PRESIDENT OBAMA'S LATEST AMBUSH of Prime Minister Netanyahu is of a piece with other recent acts of hostility to Israel, both big and small. The percentage of tourist visa requests denied Israelis in 2013 was 9.7% compared to just 2.5% in 2007, the last year of the Bush presidency, and hundreds of requests for visas from members of the Israeli security forces, many of whom have been regular visitors to the United States over a period of years, have been denied. (Meanwhile, the State Department announced this week that it will consider waivers on a case-by-case basis for Syrian refugees who have materially aided terrorist organizations.)

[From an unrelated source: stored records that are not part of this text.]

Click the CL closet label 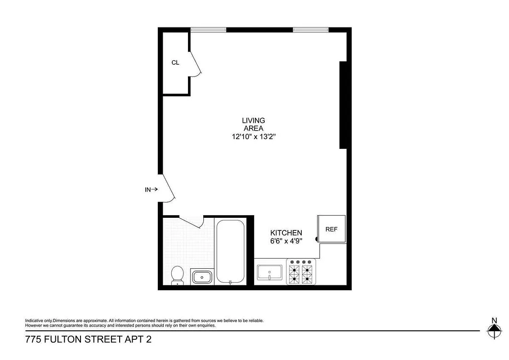[175, 63]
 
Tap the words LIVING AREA [253, 124]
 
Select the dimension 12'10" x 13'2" [253, 137]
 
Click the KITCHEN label [286, 233]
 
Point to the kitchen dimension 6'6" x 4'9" [286, 241]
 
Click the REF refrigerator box [331, 229]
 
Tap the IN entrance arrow [151, 189]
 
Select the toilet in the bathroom [178, 275]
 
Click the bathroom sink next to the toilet [202, 276]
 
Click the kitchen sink [269, 272]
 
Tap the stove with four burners [301, 272]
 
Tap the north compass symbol [494, 331]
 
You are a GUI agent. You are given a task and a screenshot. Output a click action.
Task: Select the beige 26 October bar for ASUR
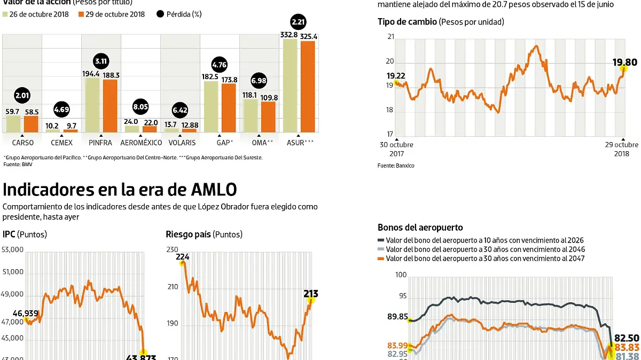click(290, 85)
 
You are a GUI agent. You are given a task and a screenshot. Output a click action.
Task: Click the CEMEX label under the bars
click(62, 143)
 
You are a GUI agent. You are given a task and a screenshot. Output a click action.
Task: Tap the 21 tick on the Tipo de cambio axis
click(391, 37)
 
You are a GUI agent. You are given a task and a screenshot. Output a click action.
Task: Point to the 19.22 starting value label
click(396, 76)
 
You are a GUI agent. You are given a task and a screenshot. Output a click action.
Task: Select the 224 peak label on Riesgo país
click(183, 256)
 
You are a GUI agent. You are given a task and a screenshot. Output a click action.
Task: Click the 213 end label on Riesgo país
click(311, 293)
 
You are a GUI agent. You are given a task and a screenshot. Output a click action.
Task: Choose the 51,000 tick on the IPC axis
click(13, 272)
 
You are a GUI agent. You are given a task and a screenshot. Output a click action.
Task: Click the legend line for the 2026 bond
click(381, 240)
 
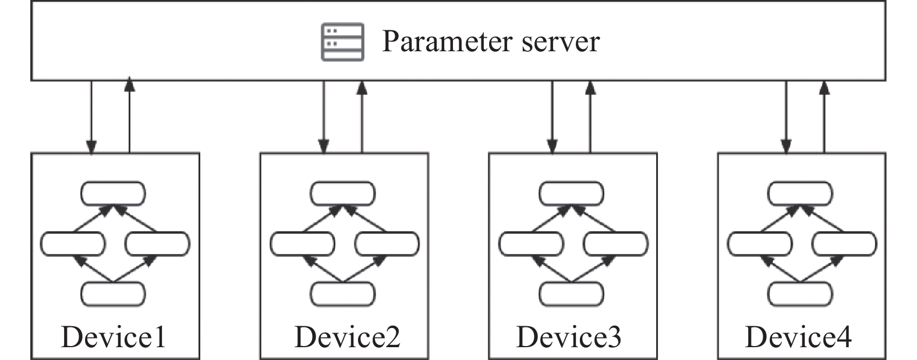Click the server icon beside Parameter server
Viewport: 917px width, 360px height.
pyautogui.click(x=343, y=41)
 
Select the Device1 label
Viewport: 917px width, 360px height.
pyautogui.click(x=114, y=337)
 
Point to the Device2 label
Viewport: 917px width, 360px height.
pyautogui.click(x=348, y=337)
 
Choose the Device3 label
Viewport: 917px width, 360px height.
pyautogui.click(x=569, y=337)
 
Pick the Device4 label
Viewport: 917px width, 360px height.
pyautogui.click(x=798, y=337)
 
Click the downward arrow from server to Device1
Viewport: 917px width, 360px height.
pyautogui.click(x=91, y=117)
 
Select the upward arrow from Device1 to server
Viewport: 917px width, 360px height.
pyautogui.click(x=129, y=117)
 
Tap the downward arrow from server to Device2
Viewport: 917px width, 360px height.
pyautogui.click(x=324, y=117)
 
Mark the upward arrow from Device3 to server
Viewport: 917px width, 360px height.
pyautogui.click(x=590, y=117)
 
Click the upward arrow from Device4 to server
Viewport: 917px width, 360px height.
pyautogui.click(x=824, y=117)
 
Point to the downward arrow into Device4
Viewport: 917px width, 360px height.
pyautogui.click(x=786, y=117)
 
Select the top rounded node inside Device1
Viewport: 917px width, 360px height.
pyautogui.click(x=113, y=193)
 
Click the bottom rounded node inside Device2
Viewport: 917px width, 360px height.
pyautogui.click(x=343, y=294)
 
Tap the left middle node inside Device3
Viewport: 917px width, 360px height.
pyautogui.click(x=531, y=243)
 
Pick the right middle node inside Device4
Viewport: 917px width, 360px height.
pyautogui.click(x=844, y=243)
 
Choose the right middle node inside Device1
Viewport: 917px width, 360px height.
pyautogui.click(x=157, y=243)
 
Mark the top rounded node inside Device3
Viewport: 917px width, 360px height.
pyautogui.click(x=571, y=193)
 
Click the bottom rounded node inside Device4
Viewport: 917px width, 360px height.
pyautogui.click(x=801, y=294)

Obama's 2015 fiscal year budget proposal cuts funding for the joint American-Israeli Arrow I, Arrow II and David Slingshot missile defense systems by $200,000,000, or more than two-thirds, and does not renew funding for the Iron Dome missile defense, which just last week shot down five rockets fired at Israel. Given the 80,000 or so missiles in Hezbollah's possession and Iran's ongoing work on missiles capable of delivering a nuclear warhead on Israel, such missile defense is crucial to Israel's survival.
Just last week, Israel interdicted hundreds of longer range rockets being shipped from Iran to Hamas. White House press secretary Jay Carney, however, pointedly refused to see any relevance of the Israeli capture for ongoing nuclear negotiations with Iran or for Israel's missile defense needs.
Those needs are multiplied exponentially now, as it has become clear that the United States will do nothing to prevent Iran from achieving nuclear breakout capacity.
But from the point of view of the misnomered "peace process," nothing comes close to Sunday's statement by State Department spokesperson Jen Psaki that the United States no longer views it as necessary that the Palestinian Authority recognize Israel as a Jewish state "[even] as part of the final agreement." That is an explicit reversal of Secretary of State Kerry's position until now, and shows how far the administration is prepared to accept every Palestinian no in its desperation to proceed. More important, it is an assurance that this administration can never achieve a binding and final peace agreement because it will never require of Abbas or his successor renunciation of the Islamic view of the irrevocable nature of Islamic sovereignty over the entirety of Israel
AS WE HAVE NOTED BEFORE, there is one happy consequence of the open hostility towards Israel of President Obama. As Daniel Pipes points out, under friendly presidents whom Israel trusts to "have its back," Israel has often made dangerous concessions to the Palestinians. That temptation has now been removed.
While Prime Minister Netanyahu would be delighted to find a way to rid Israel of the responsibility of exercising any form of authority over millions of Palestinians, he will not do so at the cost of putting the existence of the state of Israel in peril. And President Obama has given him no cause not to think that is what he would be doing.